Collected data entries:

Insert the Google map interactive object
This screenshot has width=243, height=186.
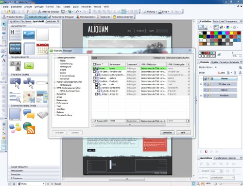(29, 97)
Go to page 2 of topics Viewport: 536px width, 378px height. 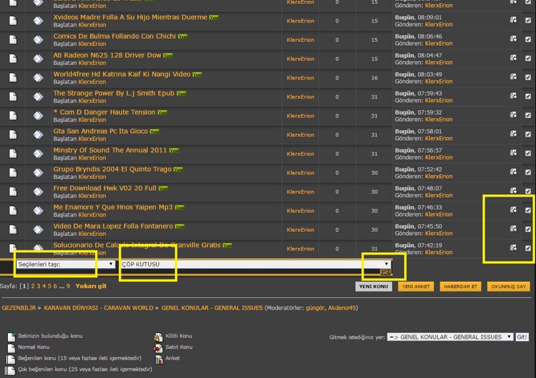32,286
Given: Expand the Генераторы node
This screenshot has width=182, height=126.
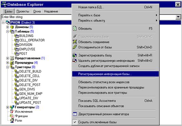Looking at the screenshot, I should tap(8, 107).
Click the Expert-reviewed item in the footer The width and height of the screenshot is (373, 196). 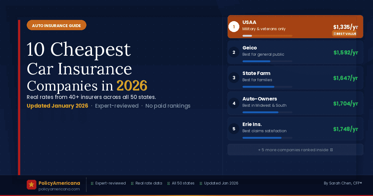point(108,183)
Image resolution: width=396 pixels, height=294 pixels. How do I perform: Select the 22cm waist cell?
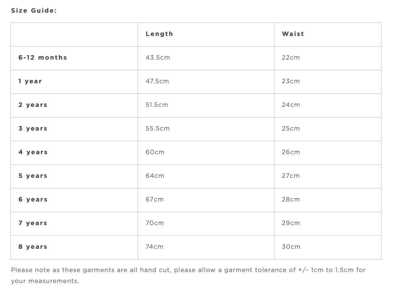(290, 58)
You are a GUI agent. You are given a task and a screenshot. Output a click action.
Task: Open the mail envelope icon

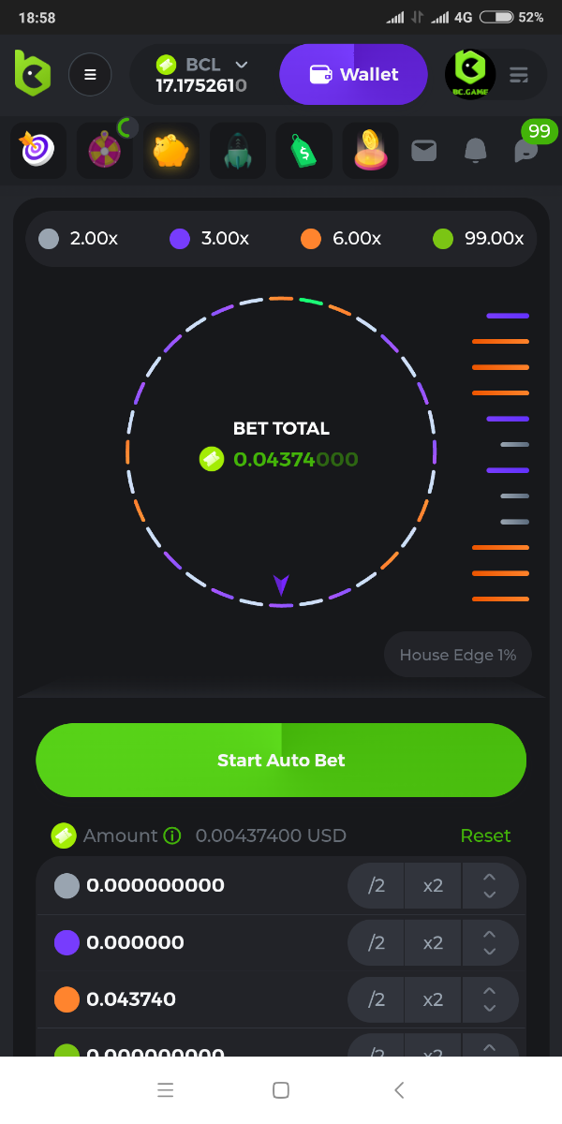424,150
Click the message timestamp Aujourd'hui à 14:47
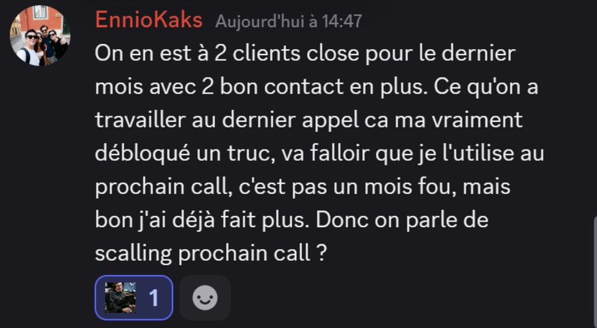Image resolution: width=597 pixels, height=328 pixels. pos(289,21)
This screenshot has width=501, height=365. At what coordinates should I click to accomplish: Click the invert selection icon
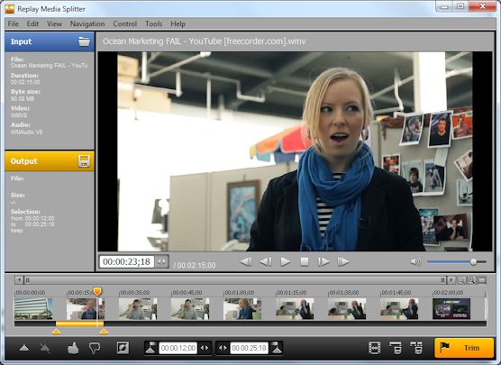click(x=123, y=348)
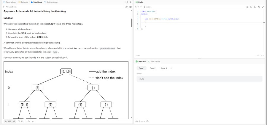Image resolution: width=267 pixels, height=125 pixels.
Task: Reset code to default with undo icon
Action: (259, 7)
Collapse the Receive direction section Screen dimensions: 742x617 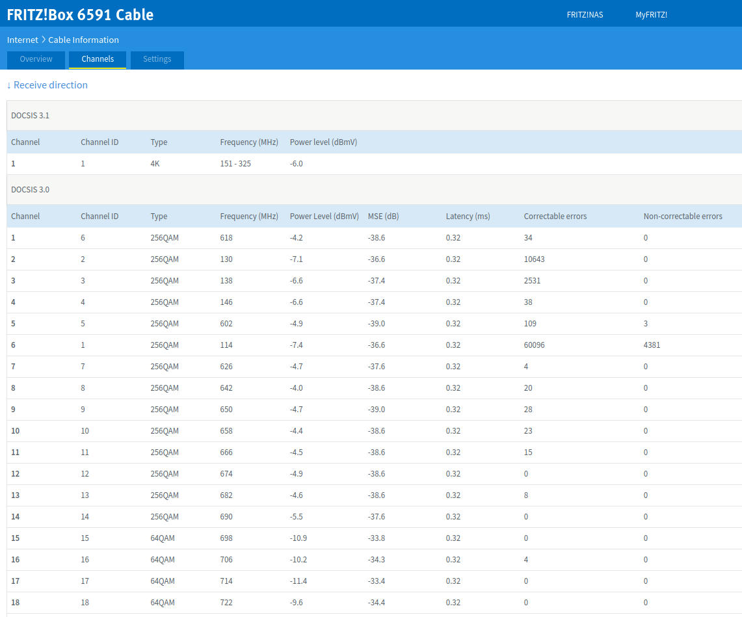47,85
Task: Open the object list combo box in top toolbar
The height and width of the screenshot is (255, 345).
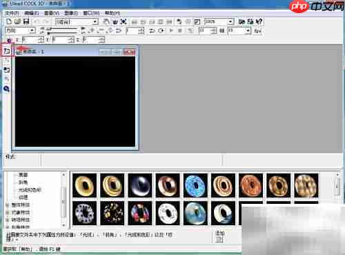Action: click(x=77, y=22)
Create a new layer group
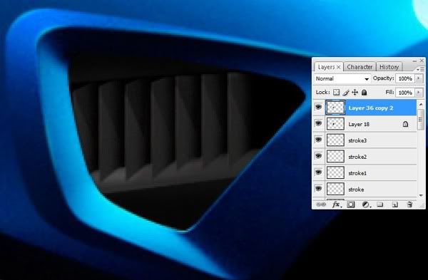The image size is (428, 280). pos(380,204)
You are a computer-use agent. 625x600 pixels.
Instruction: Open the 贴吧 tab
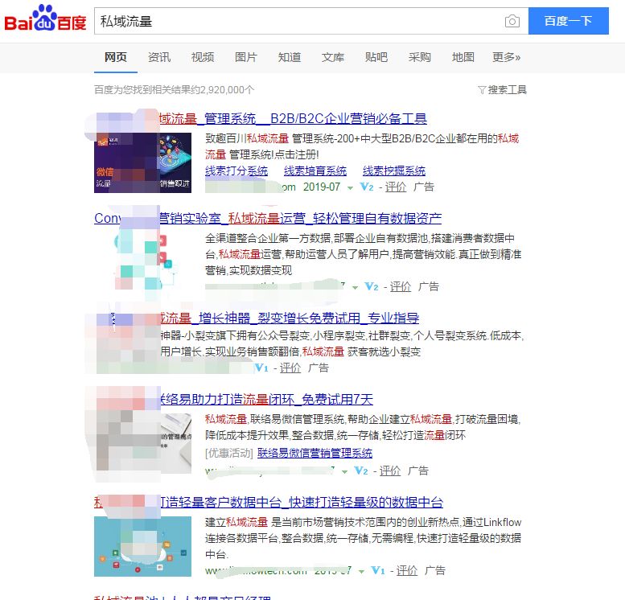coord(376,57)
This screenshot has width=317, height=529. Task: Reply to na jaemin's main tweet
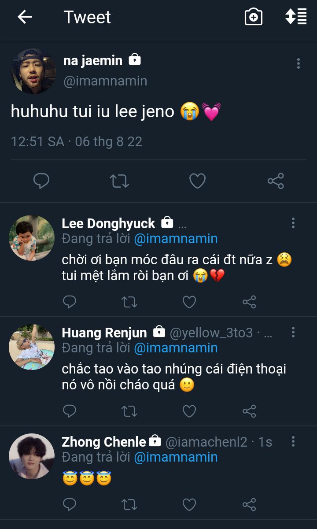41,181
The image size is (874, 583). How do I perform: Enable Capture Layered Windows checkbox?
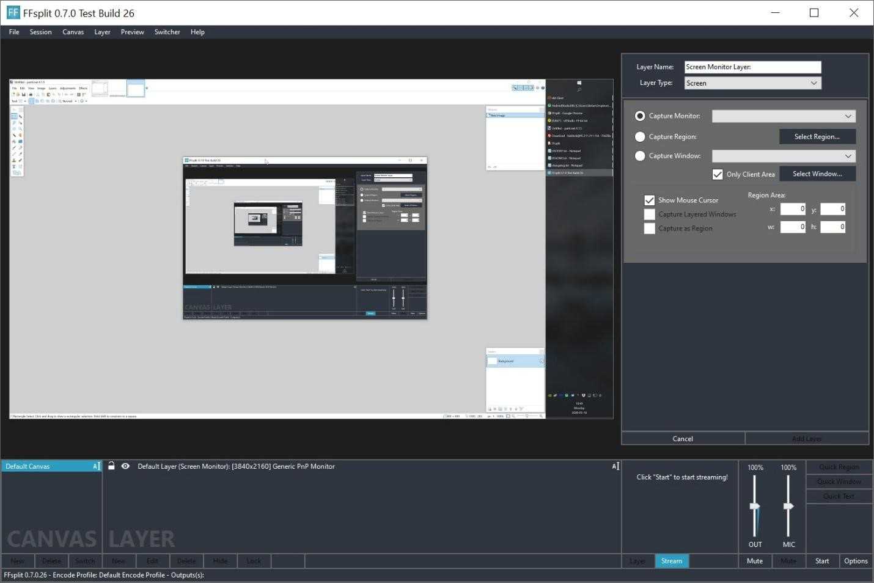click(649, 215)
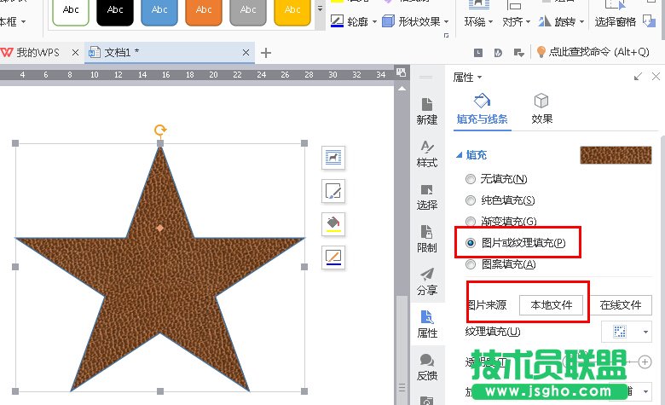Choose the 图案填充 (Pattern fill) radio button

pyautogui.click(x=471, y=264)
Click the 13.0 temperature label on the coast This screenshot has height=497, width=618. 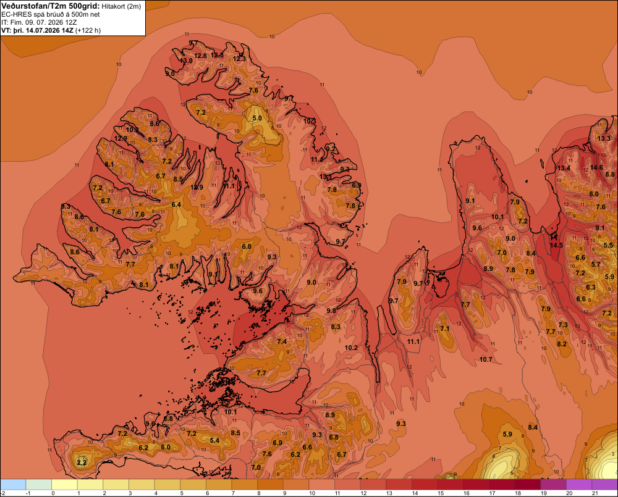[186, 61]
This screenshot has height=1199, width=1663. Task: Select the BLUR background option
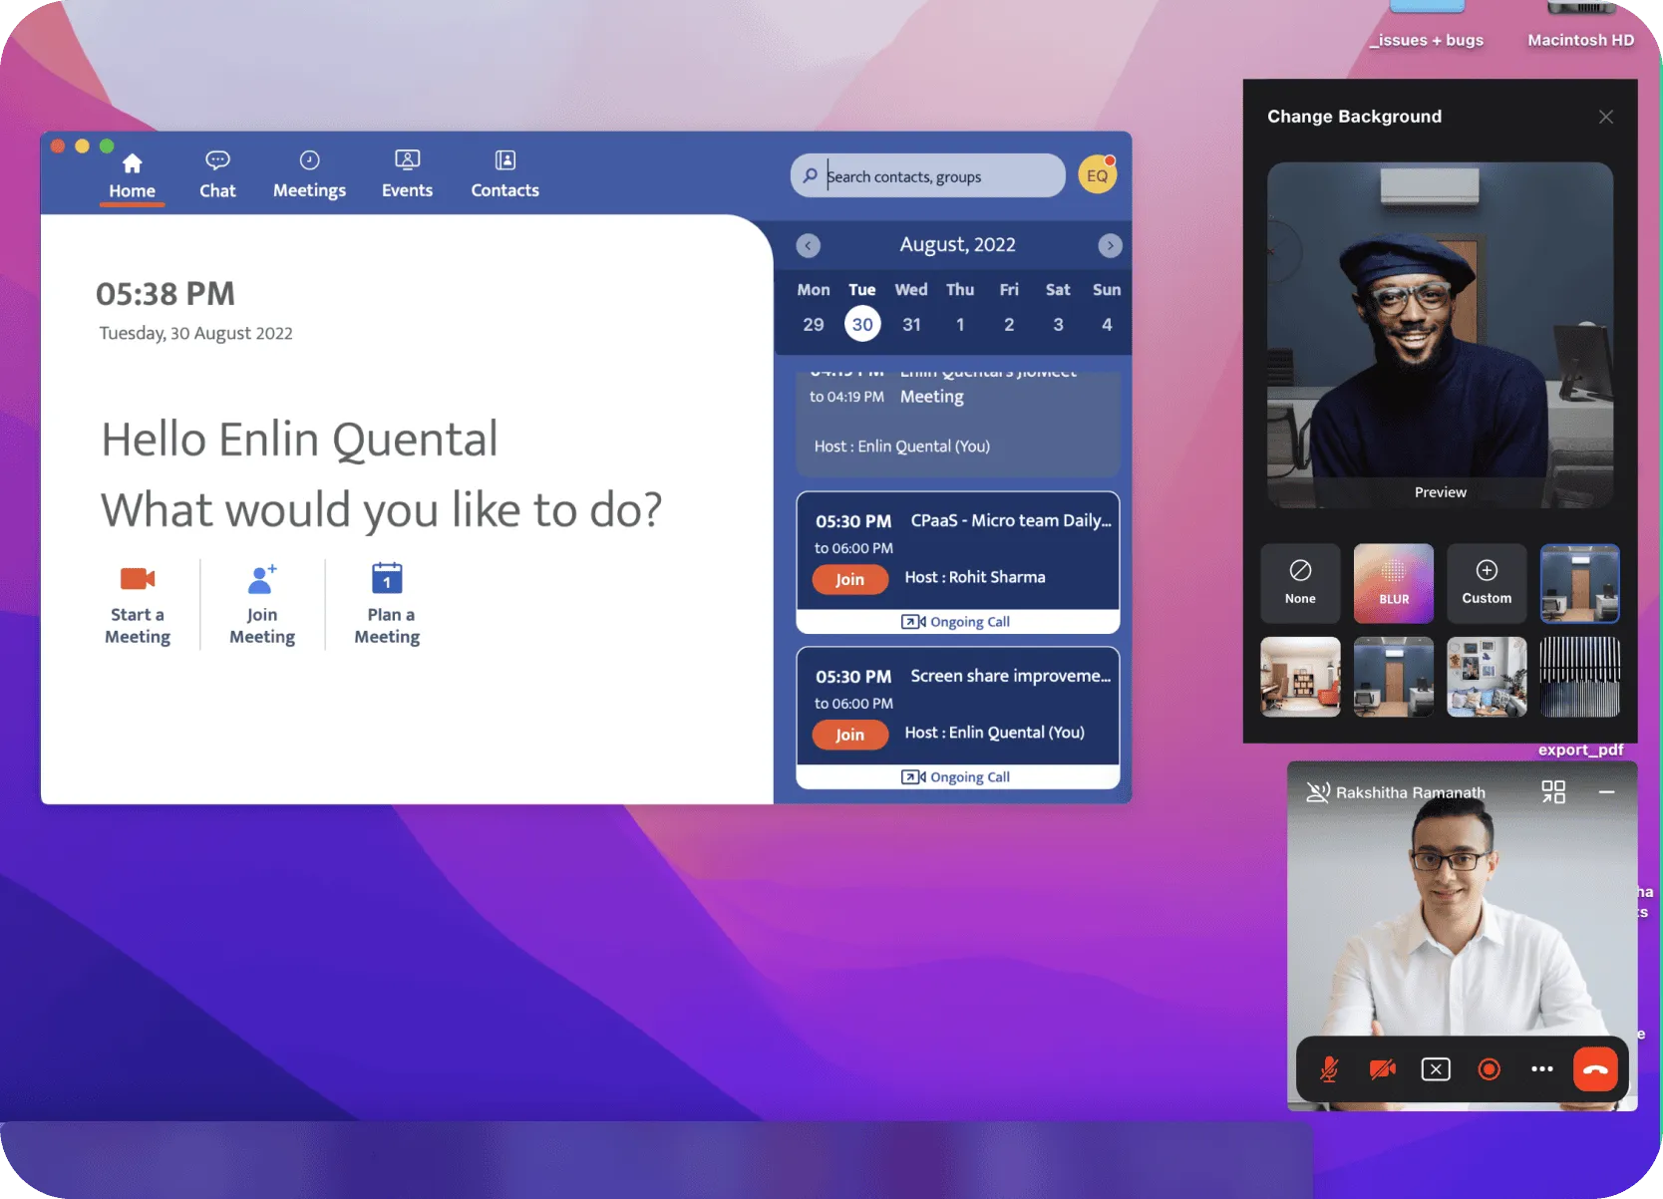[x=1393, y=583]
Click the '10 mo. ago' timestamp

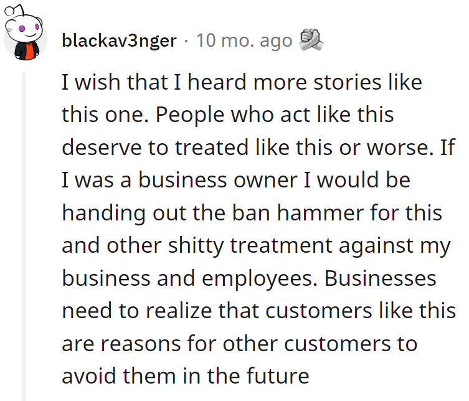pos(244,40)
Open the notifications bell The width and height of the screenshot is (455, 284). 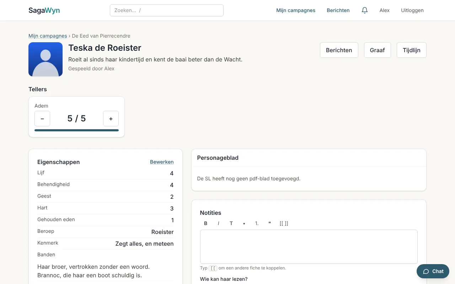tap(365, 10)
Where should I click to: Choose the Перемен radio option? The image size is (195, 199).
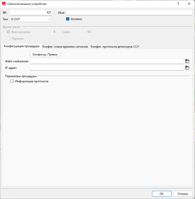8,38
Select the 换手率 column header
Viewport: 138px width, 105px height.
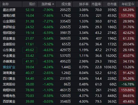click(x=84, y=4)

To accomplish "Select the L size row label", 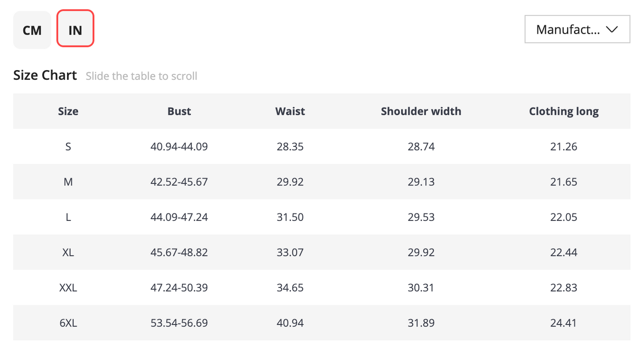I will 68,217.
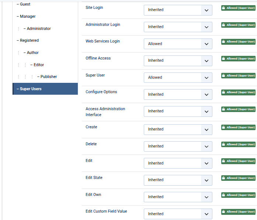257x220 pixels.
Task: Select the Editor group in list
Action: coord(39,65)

• Task instructions: Would you filter the records and copy out each line containing "agent"?

• Result:
You are a GUI agent. You are given a task and a screenshot. Output a click action.
You are a computer-use agent. 625x600 pixels.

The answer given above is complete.